Anyone who has spoken to an elderly relative will at some point have found themselves marvelling at the way things that took place decades ago can be recalled with crystal clarity, while events of the last few days or even the last few minutes are forgotten almost immediately.
Studies suggest we are more likely to remember events that occurred when we are aged between 10 and 30 years old than anything that happens in earlier or later years. This period is called the reminiscence bump, and while nobody is quite sure why it happens, the effect seems constant across cultures.
For Giovanni Trapattoni one such event took place on May 12th 1963, when Italy played Brazil and the great Pele didn’t get a kick, apart from those dealt out by his 24-year old marker, Trapattoni.
We know the glorious twelfth remains fresh in Trapattoni’s mind half a century later because he brings it up so often. Last Wednesday night at Wembley it came up in a discussion of the relative strengths of international teams: “There is only one football. Keep football Pele, or keep football Trapattoni? I remember this.”
The conquest of Pele is his personal version of David and Goliath, whom he often mentions in Ireland press conferences. For the young Trapattoni, it was proof that he could be one of life’s winners. He has used the story to inspire and perhaps to bore his players ever since.

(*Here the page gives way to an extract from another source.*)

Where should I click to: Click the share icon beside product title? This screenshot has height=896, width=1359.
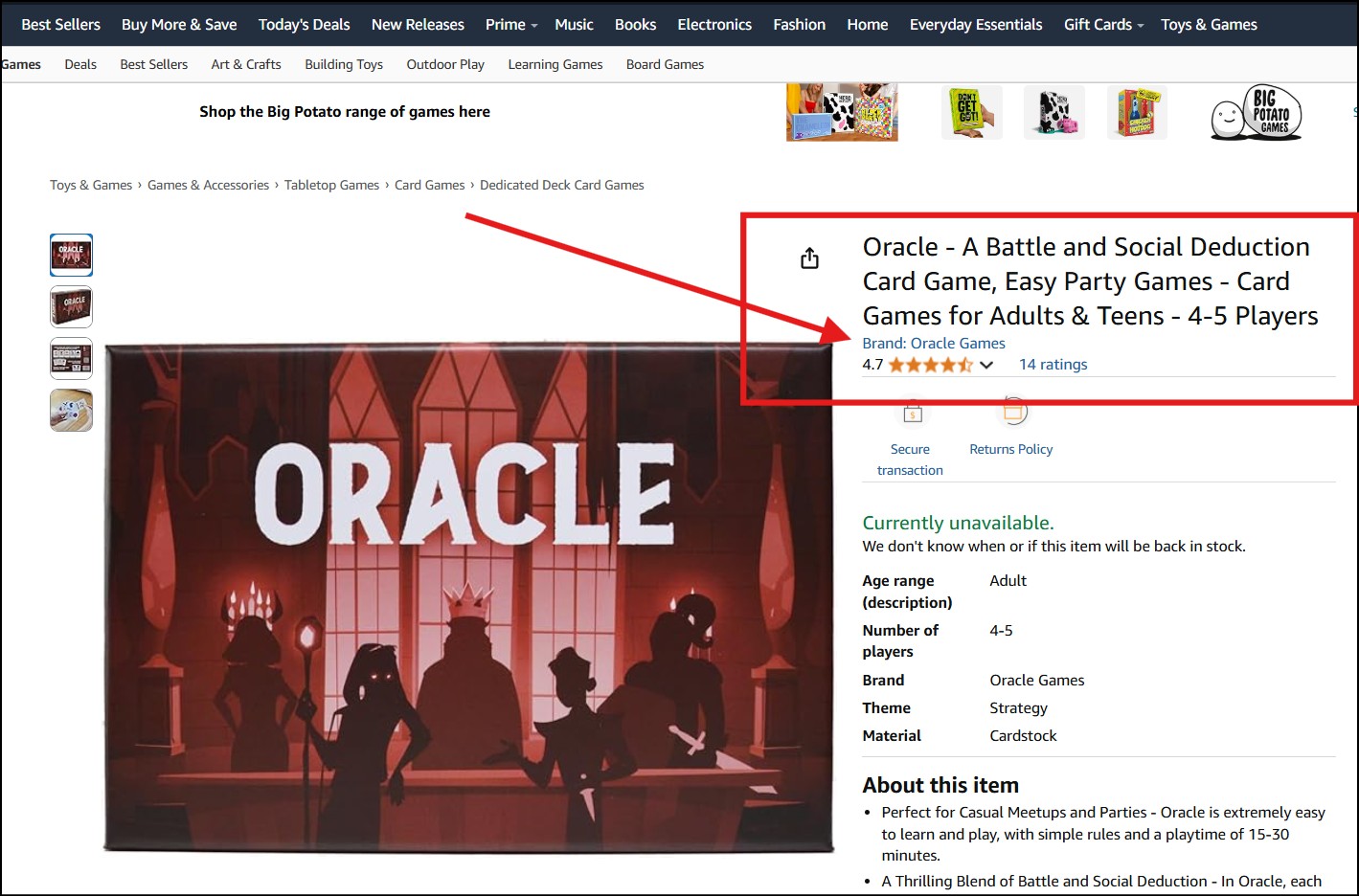click(809, 258)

Another curious aspect of memory is that as we get older we tend to remember positive events better than negative ones, at least if we are not prone to depression. Trapattoni doesn't seem the depressive type, but he is well able to recall the negative events, judging by how often he mentions them.
Concern defeats
His career as an international manager began in 2000 and comprises nine years so far. The three moments he talks about most all concern defeats.
In 2002, Italy were knocked out of the World Cup by South Korea, a result which Trap blamed on the referee Byron Moreno, who would later be convicted of trying to smuggle heroin into New York. Two years later, Sweden and Denmark played out a 2-2 draw that conveniently took both teams through to the Euro 2004 quarter-finals at Italy’s expense.

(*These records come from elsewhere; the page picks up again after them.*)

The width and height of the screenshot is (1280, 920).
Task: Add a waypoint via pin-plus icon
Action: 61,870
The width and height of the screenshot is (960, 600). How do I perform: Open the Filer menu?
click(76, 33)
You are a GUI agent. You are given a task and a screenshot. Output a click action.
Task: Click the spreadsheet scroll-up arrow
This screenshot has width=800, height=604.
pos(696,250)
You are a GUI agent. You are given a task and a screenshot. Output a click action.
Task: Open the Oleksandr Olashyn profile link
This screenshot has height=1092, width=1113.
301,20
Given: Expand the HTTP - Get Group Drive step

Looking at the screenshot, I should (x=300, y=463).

The deep impression made by the third moment was evident at Wembley, when Trapattoni was asked about the upcoming Confederations Cup in Brazil, and ended up talking about Thierry Henry’s handball.

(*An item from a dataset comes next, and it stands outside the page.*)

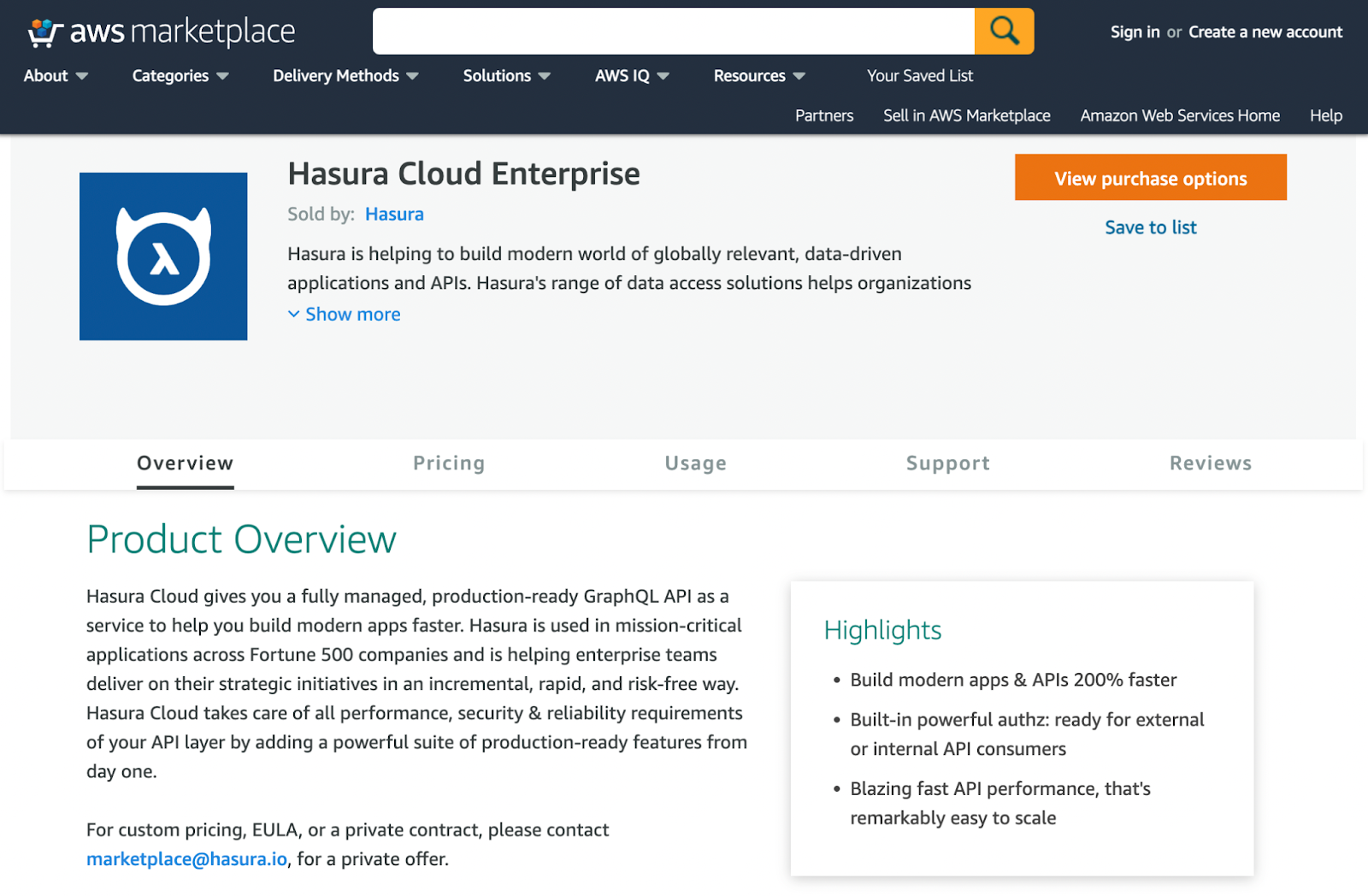The width and height of the screenshot is (1368, 896).
Task: Click the Hasura product logo image
Action: click(163, 256)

Probably the reason Trapattoni’s talk so often turns to these moments is not that they were defeats but that they were unjust. In each case dark forces conspired to snatch the victory away, so although they are failures, they fit in with the story of Trapattoni the winner.
Focusing on the injustice absolves him of having to wonder whether he did the right thing by trying to hang on to that 1-0 lead for an hour against South Korea in Daejeon. It means he can forget about the Italian fans screaming “Trapattoni go home!” after he tried to hang on to that 1-0 lead for an hour against Sweden in Porto. Henry’s handball means nobody remembers how badly Ireland played in the first leg of that play-off at Croke Park.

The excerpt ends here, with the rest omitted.